* [TEXT]:
┌──

N95 masks, which fit tightly, are designed to prevent particles in the air from entering the nose or mouth. Regular surgical masks are designed to protect physicians and other medical providers from fluids. The “95” means the masks are approved by the Food and Drug Administration to filter out 95% of particulates.
“One thing about natural disasters is there is a set time where you are expected to be able to provide self-care, usually about 72 hours in a hurricane, before the federal government responds,” Gross said. “The same is true in a pandemic for supplies. Hospitals should have personal protective equipment. The fact that we haven’t demonstrates a flaw in the system.”
Although medical supplies on hand weren’t adequate to respond to the coronavirus, Gross said, it is “unprecedented” territory when “a disease can spread when a carrier doesn’t know they have it.”
It’s not just masks, the physician said. In his own office, he said, he has enough N95 masks and enough tests, but has been unable to get more medical gowns.
The Department of Health and Human Services announced earlier this month that it was ordering 500 million additional masks over the next 18 months.
HHS Secretary Alex Azar testified to Congress in February that the federal stockpile had 12 million of the N95 masks and 30 million surgical masks in all.
President Donald Trump’s full invoking of the Defense Production Act would be an important step since it allows him to order companies to produce more supplies, noted Anderson, an assistant professor at the School of Nursing and School of Medicine at Texas Christian University.
But Anderson said she also hopes there is a way to ensure that U.S. manufacturers are producing masks and other equipment for U.S. health care providers before selling abroad.
The CDC didn’t immediately respond Wednesday to a request for comment for this report.
Sen. Tammy Duckworth, D-Ill., is among many Democrats who criticized Trump for not acting quickly enough on the mask shortage.
“I continue to call on the Trump Administration to go much further in using the #DefenseProductionActNOW to order 300 million #N95 respirators & as many ventilators as we can produce,” Duckworth tweeted. “The time Trump wasted is a sunk cost. My focus is pushing him to act NOW.”
However, former House Speaker Newt Gingrich, a Trump supporter, blamed the Obama administration for the shortage, tweeting: “Experts advised replacing them but Obama-Biden team failed to buy them. Shortage starts with them.”
Bloomberg News first reported March 13 that hospitals are getting only about 44% of the N95 masks they need and that doctors are putting the masks in bleach so they can reuse them.
Bloomberg reported:
The national stockpile used to be somewhat more robust. In 2006, Congress provided supplemental funds to add 104 million N95 masks and 52 million surgical masks in an effort to prepare for a flu pandemic. But after the H1N1 influenza outbreak in 2009, which triggered a nationwide shortage of masks and caused a 2-to-3-year backlog orders for the N95 variety, the stockpile distributed about three-quarters of its inventory and didn’t build back the supply.
The Los Angeles Times reported March 20 that the U.S. government ignored warnings in 2009, making no reference to Obama’s being president at the time.

└──

* [ACTIVITIES]:
- 1) Translate this sentence from the mask shortage article into Spanish: "The Department of Health and Human Services announced earlier this month that it was ordering 500 million additional masks over the next 18 months."
- 2) Reproduce, with no changes, the passage of the mask shortage article that opens with "N95 masks, which" and closes with "95% of particulates.".

* [DATA PROVIDED]:
┌──

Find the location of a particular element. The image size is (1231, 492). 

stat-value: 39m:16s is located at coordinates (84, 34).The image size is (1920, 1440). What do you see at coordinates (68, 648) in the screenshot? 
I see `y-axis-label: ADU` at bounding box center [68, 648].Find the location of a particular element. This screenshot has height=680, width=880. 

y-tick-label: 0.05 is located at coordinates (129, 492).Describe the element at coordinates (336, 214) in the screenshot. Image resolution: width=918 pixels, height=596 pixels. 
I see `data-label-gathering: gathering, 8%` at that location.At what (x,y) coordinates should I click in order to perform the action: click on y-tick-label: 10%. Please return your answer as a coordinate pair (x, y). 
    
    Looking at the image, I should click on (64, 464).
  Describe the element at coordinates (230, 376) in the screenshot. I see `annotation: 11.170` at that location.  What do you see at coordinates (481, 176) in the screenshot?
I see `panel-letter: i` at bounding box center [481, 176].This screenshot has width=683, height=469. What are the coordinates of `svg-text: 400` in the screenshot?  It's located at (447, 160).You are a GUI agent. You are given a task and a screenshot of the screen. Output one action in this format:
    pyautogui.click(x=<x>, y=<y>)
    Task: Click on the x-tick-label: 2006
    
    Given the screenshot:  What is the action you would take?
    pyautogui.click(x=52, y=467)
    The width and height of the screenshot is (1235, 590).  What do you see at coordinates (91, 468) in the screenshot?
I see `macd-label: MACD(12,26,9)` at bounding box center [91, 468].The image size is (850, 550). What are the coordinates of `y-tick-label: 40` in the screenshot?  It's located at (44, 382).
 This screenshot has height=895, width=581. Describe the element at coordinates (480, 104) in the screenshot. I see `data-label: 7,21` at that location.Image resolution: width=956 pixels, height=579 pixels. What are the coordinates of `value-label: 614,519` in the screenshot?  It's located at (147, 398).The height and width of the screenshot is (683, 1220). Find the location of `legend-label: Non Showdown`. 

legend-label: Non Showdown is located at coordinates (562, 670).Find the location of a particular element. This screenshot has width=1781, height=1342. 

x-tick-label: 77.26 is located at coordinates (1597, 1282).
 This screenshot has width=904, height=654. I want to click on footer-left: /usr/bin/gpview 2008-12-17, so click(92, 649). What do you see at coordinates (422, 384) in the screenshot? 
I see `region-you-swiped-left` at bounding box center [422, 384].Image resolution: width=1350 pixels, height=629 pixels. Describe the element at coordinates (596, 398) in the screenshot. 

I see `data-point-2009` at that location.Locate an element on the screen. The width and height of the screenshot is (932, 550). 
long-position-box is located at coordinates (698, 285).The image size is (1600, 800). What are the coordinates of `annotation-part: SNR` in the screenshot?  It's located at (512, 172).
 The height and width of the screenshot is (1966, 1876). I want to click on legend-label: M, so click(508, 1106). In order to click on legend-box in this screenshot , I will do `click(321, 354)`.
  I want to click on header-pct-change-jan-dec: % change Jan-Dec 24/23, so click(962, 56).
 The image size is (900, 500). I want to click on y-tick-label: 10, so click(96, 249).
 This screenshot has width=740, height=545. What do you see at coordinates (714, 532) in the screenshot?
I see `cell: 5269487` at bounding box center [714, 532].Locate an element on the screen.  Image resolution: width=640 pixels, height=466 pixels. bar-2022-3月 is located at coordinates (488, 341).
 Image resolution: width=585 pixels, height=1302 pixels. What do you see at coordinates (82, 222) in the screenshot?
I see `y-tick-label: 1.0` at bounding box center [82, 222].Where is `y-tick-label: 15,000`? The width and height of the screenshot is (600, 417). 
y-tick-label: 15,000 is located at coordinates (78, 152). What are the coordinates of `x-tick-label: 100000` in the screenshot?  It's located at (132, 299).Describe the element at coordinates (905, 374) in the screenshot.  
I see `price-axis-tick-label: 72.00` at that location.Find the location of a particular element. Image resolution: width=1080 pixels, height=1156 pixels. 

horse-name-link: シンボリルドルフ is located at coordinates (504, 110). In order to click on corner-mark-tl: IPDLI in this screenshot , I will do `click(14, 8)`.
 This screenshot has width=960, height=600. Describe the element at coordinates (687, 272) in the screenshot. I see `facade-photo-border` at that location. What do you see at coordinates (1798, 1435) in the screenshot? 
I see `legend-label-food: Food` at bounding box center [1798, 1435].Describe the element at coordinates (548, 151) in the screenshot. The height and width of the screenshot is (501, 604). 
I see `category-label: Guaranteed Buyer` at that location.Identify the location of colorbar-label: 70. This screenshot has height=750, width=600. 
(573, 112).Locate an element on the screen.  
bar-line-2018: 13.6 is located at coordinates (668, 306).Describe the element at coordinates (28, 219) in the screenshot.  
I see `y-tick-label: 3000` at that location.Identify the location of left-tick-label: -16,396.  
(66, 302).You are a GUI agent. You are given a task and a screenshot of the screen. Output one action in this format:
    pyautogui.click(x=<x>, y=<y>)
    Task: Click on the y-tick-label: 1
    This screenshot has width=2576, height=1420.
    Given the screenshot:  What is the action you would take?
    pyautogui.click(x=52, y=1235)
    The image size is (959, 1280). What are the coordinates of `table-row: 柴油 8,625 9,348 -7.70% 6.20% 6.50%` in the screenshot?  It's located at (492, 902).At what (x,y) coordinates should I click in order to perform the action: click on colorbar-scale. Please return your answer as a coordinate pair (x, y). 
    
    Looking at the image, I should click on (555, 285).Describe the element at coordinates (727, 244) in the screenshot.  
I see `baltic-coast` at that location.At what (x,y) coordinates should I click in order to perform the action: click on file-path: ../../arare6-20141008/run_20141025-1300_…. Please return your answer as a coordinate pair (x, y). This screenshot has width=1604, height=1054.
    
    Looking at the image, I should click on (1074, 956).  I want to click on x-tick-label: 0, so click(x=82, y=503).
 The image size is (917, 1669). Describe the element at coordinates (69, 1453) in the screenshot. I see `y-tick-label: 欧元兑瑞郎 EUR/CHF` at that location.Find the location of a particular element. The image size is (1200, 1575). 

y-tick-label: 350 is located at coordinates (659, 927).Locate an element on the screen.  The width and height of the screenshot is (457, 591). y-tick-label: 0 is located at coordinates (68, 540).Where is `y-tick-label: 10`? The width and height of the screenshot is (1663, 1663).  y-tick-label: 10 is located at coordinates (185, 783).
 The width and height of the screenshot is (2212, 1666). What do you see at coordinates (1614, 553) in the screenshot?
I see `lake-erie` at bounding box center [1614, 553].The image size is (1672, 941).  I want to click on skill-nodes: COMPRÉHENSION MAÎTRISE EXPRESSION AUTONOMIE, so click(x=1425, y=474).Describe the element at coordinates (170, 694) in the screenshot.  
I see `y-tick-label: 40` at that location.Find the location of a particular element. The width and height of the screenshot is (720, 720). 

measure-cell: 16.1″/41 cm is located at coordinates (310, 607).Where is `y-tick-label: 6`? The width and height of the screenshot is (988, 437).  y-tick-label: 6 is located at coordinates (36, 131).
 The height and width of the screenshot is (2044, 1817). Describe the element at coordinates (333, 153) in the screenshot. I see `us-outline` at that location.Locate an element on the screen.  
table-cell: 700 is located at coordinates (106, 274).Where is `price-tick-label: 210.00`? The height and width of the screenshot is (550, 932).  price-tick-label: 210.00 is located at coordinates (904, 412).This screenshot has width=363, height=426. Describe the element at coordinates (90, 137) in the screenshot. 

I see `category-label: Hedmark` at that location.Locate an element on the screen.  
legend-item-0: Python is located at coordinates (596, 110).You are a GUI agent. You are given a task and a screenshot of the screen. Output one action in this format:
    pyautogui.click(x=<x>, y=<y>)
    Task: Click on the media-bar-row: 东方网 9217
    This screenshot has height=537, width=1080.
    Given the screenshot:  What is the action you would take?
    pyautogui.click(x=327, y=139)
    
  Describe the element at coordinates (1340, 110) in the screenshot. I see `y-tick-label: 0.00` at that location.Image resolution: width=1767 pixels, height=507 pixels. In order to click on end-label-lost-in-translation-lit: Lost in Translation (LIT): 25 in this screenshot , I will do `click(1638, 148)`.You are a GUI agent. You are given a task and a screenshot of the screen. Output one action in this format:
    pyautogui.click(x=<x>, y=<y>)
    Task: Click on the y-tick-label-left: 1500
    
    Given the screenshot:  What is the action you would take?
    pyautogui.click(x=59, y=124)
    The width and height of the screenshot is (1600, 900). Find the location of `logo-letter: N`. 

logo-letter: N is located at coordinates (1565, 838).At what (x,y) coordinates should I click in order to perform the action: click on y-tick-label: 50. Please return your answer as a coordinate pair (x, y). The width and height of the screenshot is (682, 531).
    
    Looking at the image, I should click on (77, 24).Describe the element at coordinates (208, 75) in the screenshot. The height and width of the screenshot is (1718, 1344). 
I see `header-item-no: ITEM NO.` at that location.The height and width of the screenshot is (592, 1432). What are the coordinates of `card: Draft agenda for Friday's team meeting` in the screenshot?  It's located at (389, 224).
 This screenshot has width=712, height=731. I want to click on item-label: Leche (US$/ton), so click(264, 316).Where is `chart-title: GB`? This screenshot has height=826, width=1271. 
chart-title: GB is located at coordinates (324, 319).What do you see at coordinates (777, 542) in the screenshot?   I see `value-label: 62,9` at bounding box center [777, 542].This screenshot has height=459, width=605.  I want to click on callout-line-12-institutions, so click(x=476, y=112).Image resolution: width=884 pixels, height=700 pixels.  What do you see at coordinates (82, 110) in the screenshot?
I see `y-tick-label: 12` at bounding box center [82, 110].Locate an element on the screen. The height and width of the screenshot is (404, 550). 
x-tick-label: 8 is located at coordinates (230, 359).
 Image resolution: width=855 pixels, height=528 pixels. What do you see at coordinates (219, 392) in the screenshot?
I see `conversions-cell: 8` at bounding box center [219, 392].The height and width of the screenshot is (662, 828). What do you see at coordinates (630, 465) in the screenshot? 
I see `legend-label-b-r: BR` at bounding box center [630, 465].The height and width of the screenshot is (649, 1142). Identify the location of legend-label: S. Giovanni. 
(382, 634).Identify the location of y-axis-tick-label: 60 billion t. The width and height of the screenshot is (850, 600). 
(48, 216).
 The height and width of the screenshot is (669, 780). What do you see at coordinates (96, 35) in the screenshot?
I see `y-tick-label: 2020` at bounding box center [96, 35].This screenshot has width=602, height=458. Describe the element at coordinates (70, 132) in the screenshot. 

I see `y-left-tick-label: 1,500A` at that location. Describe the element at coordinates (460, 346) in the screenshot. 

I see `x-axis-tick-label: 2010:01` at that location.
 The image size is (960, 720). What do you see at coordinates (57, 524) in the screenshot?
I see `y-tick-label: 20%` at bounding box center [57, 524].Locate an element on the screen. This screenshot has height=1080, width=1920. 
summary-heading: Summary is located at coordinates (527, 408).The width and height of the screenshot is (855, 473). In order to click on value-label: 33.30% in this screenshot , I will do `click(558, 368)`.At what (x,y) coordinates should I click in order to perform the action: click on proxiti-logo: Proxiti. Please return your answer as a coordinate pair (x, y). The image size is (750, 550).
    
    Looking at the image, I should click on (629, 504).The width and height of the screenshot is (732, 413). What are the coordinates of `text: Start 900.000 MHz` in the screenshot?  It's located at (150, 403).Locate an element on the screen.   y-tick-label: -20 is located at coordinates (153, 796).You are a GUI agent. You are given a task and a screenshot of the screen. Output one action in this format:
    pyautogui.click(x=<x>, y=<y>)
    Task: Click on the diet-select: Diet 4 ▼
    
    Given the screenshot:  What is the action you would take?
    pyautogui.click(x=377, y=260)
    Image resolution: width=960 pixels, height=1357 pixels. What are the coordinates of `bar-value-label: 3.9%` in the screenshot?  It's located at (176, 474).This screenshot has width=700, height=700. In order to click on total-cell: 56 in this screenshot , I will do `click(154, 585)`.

└──

* [RESPONSES]:
- 1) El Departamento de Salud y Servicios Humanos anunció a principios de este mes que estaba encargando 500 millones de mascarillas adicionales durante los próximos 18 meses.

- 2)
N95 masks, which fit tightly, are designed to prevent particles in the air from entering the nose or mouth. Regular surgical masks are designed to protect physicians and other medical providers from fluids. The “95” means the masks are approved by the Food and Drug Administration to filter out 95% of particulates.